Kita harus berebut dan menjilat-jilat karatnya. Dan lumpur dan tahi besi itu ternyata nikmat rasanya!

Kau konyol menyangka bisa menjadi manusia suci di dalam masyarakat semacam ini. Pikiranmu terlalu terbelenggu oleh pengertian dosa. Kau pengecut, dik Jono. Di jaman ini tidak ada dosa!...”

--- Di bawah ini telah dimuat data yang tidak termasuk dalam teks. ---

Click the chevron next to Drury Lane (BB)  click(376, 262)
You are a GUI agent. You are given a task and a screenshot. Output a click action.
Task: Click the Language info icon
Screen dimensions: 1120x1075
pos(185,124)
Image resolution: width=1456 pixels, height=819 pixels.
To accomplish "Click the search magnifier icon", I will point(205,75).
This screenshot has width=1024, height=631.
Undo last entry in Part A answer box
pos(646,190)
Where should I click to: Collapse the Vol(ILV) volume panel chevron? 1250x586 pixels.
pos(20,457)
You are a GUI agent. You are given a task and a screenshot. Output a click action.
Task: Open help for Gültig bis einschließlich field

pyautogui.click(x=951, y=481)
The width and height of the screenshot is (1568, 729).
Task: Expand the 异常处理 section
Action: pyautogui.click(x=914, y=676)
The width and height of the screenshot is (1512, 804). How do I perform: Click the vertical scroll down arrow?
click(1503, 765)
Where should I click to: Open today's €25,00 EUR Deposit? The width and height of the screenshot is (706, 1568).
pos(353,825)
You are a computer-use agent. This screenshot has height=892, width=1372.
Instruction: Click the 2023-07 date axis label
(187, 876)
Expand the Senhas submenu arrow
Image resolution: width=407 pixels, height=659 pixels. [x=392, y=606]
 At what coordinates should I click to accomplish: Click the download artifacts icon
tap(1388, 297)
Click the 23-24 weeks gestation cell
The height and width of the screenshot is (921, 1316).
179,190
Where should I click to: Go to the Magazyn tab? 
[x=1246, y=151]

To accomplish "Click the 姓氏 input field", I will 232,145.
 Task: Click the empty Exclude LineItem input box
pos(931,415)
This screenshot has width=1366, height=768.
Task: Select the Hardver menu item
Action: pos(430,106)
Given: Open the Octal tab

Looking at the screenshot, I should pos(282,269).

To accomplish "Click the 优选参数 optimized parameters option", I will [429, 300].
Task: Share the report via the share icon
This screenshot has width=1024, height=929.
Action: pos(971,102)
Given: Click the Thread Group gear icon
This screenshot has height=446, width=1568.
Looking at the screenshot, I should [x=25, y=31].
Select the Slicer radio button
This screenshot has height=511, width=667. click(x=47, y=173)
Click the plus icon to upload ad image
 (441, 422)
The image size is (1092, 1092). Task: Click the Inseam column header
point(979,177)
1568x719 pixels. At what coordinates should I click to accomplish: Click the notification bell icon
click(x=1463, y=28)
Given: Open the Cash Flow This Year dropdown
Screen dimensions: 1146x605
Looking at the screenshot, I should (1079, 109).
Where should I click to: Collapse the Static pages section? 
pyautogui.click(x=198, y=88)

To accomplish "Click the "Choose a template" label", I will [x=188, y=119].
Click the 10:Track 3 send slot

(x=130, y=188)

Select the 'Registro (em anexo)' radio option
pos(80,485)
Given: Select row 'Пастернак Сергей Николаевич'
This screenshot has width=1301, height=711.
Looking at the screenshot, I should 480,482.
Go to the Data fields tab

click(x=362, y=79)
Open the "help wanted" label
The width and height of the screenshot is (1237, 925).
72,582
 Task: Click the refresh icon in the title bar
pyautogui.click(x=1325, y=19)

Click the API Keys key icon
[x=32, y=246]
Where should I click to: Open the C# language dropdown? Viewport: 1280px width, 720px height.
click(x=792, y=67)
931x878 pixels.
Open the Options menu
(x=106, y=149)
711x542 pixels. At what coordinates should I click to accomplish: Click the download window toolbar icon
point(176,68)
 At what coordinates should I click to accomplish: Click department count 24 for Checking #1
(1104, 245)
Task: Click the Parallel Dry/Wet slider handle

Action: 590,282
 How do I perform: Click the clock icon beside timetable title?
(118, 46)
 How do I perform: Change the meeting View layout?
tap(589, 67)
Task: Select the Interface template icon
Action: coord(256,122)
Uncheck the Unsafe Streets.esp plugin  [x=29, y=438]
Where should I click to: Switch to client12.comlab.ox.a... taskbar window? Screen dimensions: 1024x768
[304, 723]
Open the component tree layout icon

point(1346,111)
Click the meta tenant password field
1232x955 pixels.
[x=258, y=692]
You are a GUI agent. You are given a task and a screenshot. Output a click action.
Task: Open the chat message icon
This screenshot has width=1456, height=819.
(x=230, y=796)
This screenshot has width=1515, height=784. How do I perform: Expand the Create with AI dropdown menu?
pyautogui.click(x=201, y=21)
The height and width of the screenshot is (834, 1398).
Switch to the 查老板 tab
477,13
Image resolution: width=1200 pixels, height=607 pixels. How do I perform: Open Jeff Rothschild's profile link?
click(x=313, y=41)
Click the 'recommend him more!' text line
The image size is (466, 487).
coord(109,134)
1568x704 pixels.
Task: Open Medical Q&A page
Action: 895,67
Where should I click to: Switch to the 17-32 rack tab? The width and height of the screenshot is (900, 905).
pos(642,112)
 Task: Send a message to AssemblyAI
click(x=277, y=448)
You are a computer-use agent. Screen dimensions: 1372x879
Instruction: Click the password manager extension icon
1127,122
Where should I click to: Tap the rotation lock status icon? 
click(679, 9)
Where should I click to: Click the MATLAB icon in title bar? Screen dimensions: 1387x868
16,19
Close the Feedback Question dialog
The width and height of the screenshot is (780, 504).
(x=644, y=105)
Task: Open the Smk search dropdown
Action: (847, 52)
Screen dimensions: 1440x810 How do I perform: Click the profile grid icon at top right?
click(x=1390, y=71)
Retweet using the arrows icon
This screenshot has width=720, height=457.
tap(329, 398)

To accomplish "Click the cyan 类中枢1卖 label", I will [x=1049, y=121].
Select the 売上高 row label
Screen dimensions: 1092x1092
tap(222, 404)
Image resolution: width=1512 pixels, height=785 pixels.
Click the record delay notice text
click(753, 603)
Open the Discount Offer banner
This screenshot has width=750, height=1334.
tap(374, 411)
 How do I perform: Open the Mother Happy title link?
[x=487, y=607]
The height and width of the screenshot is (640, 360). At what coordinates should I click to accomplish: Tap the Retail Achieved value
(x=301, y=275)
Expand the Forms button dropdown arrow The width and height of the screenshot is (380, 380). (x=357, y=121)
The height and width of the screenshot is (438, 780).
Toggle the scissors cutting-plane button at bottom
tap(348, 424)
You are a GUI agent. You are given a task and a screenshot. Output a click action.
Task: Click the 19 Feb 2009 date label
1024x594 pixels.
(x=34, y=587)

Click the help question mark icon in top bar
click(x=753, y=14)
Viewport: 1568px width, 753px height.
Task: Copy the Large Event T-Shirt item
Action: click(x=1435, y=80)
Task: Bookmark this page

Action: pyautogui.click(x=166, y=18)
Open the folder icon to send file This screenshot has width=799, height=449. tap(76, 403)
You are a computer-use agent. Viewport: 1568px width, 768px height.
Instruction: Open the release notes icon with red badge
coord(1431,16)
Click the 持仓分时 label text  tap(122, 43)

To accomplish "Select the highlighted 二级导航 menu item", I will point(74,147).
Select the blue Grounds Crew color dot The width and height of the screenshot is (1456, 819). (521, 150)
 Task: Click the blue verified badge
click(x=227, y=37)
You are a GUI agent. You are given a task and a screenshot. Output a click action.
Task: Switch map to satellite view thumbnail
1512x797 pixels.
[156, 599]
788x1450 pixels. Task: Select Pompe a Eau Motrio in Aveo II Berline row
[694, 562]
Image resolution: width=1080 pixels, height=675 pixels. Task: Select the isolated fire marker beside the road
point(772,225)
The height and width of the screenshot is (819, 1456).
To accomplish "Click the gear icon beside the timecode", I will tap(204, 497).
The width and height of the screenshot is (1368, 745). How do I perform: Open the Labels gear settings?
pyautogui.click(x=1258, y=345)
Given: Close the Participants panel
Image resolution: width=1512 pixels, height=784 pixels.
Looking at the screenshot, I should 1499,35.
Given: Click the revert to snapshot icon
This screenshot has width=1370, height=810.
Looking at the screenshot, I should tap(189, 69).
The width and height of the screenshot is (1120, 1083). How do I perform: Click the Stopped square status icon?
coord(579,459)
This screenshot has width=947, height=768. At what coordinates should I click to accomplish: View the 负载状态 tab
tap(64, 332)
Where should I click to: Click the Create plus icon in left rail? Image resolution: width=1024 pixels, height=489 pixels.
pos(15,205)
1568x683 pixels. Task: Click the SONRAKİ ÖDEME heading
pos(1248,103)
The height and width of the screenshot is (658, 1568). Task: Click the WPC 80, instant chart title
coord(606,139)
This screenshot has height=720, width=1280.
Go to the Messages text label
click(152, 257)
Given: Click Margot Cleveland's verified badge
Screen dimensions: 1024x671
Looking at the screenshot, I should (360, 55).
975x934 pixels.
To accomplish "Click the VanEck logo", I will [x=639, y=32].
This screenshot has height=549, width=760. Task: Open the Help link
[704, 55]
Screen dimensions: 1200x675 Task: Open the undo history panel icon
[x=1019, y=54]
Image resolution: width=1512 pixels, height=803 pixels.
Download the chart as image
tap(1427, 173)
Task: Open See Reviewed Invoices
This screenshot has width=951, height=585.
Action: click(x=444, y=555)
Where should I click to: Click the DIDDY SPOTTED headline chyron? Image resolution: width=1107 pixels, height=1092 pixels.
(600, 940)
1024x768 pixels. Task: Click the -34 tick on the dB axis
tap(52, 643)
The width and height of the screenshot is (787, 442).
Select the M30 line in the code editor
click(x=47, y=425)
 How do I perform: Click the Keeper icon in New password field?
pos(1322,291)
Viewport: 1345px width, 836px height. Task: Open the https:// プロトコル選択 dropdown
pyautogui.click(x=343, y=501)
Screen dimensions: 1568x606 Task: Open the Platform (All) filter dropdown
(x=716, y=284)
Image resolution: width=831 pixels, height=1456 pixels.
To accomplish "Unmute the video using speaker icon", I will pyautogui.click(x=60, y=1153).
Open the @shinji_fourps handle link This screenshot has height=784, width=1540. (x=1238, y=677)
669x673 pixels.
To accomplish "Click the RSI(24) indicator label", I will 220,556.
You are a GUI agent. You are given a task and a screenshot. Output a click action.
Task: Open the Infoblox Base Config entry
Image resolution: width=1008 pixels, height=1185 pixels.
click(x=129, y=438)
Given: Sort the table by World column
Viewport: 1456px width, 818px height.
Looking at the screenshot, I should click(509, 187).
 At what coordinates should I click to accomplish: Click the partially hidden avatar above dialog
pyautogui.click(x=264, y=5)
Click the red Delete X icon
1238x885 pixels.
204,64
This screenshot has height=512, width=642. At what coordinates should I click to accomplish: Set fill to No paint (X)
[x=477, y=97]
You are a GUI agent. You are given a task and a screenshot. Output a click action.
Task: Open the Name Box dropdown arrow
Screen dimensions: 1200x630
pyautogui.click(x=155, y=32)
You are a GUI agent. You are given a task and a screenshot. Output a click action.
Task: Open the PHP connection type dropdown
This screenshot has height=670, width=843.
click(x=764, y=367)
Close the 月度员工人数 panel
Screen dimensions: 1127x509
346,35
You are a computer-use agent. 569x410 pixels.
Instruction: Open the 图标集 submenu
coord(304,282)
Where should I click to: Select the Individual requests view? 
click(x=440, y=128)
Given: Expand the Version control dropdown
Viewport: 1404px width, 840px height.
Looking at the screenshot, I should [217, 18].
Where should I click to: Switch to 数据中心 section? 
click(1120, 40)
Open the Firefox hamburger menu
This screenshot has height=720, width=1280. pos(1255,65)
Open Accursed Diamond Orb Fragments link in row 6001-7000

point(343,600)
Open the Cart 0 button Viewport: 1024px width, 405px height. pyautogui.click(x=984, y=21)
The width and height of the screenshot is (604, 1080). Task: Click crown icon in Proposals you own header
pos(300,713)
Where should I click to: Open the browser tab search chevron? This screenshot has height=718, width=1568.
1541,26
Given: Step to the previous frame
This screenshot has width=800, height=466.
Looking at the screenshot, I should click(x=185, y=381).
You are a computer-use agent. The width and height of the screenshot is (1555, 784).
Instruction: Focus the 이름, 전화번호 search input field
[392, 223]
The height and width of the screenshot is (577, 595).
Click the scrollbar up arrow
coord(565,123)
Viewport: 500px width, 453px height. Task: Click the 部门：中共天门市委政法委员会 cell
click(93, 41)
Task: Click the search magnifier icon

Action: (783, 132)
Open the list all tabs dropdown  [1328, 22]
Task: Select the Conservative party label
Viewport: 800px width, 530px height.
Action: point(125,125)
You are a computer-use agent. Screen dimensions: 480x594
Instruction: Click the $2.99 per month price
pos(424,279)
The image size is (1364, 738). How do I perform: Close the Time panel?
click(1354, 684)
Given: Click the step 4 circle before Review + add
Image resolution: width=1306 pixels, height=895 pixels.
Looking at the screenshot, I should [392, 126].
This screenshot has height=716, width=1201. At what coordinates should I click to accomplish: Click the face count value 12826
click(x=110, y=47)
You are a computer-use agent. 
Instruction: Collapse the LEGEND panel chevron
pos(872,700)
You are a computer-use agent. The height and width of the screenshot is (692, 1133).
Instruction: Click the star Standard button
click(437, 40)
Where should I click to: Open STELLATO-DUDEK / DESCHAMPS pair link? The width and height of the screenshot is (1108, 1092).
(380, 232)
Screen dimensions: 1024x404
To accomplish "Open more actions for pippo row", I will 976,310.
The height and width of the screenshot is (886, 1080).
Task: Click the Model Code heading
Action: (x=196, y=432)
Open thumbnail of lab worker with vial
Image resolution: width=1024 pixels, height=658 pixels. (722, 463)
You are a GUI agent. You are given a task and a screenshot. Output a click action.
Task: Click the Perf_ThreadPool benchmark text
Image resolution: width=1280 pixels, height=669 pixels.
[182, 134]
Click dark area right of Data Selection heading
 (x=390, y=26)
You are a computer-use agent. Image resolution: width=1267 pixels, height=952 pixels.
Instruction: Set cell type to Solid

Keadaan pasca revolusi membuat manusia haus akan hidup. Keadaan inilah ynag kemudian mendorong mereka untuk melakukan segala cara, tanpa ingat lagi dengan nilai. Kejujuran tidak lagi diacuhkan oleh manusia, seolah-olah menjadi sesuatu yang terlupakan, sesuatu yang tertindas, sesuatu yang tidak mempunyai tempat di masyarakat. Betapa mengenaskannya kehidupan masyarakat yang demikian itu. Hal yang lebih mengenaskan yaitu kalahnya pihak yang masih menjunjung tinggi nilai kejujuran, sehingga lengkaplah sudah kerusakan moral masyarakat.

Selain mempunyai tema yang menarik dan plot yang campuran, cerpen ini menggunakan sudut pandang persona ketiga “Dia” Mahatahu. Kehidupan pascarevolusi sebagai latar waktu dan suasana. Sementara itu, Yogyakarta, khususnya daerah Kali Code sebagai latar tempat.

Kehadiran Cuma Rangka-rangka Besi Tua mampu membangkitkan emosi pembaca, di samping itu juga memperkaya pembaca dengan hal-hal yang mampu dijadikan bekal untuk terus mengarungi kehidupan yang masih berjalan hingga kini.